Well, today I did one small project from her masterpiece tome, Mastering the Art of French Cooking.
I have always wanted to be able to make good crêpes and when I referred to her cookbook. I found a beautiful recipe for Gateaux de Crêpes à la Florentine - sounds fancy, but it is just beautifully stacked crêpes that are layered alternately with a spinach and Mornay sauce slather and a loose mushroom and Mornay sauce. It's a show off dish to make when you need a nifty first course, a fluffy light entrée, or a project to putter around with. The dish entails some basics of French cooking - the Mornay sauce, the crêpes, and some gently prepared fresh spinach and beautiful mushroom caps. The rest is all about parceling out your time to 'do the dish' in small bursts of work. I worked in my garden and played with the dogs in between the different steps for making the dish.
Crêpe batter must be made a few hours before you want to cook the crêpes. The flour in the whipped batter needs to have time to expand so that a light and airy consistency forms when the batter hits the very hot crêpe pan. That's great if you're busy. Make the batter in a blender and refrigerate it for a few hours while you go on to other things.
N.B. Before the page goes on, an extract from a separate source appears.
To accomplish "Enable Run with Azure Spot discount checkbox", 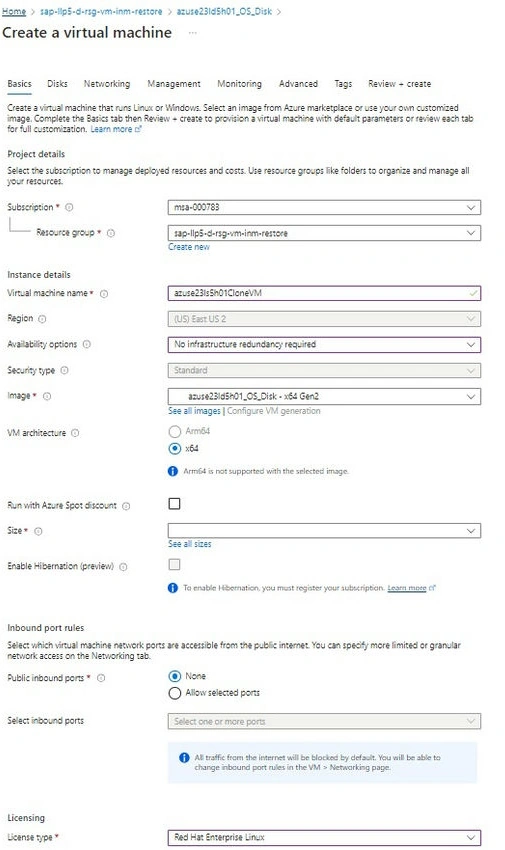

I planted flowers, did some dead-heading, cut and washed the spinach to make the filling, and prepared a work station for handling the batter and the finished crêpes. Washing spinach is a pain in the butt, but when it's clean and the stems are trimmed, it's a thing of beauty. It's my favorite dark leafy green. I could have made this gateaux with any number of ingredients, but when you have a row of spinach and it's in prime condition ... what can I say?
After I got the dirt out from under my fingernails, I spent a half hour over a hot pan turning out the crêpes onto a couple racks before stacking them and covering them with a warm towel. Then, I left them and did some puttering on the computer, prepped some fresh green beans, made the Mornay sauce, prepped the fillings, and sipped some wine. The rest is just photos ...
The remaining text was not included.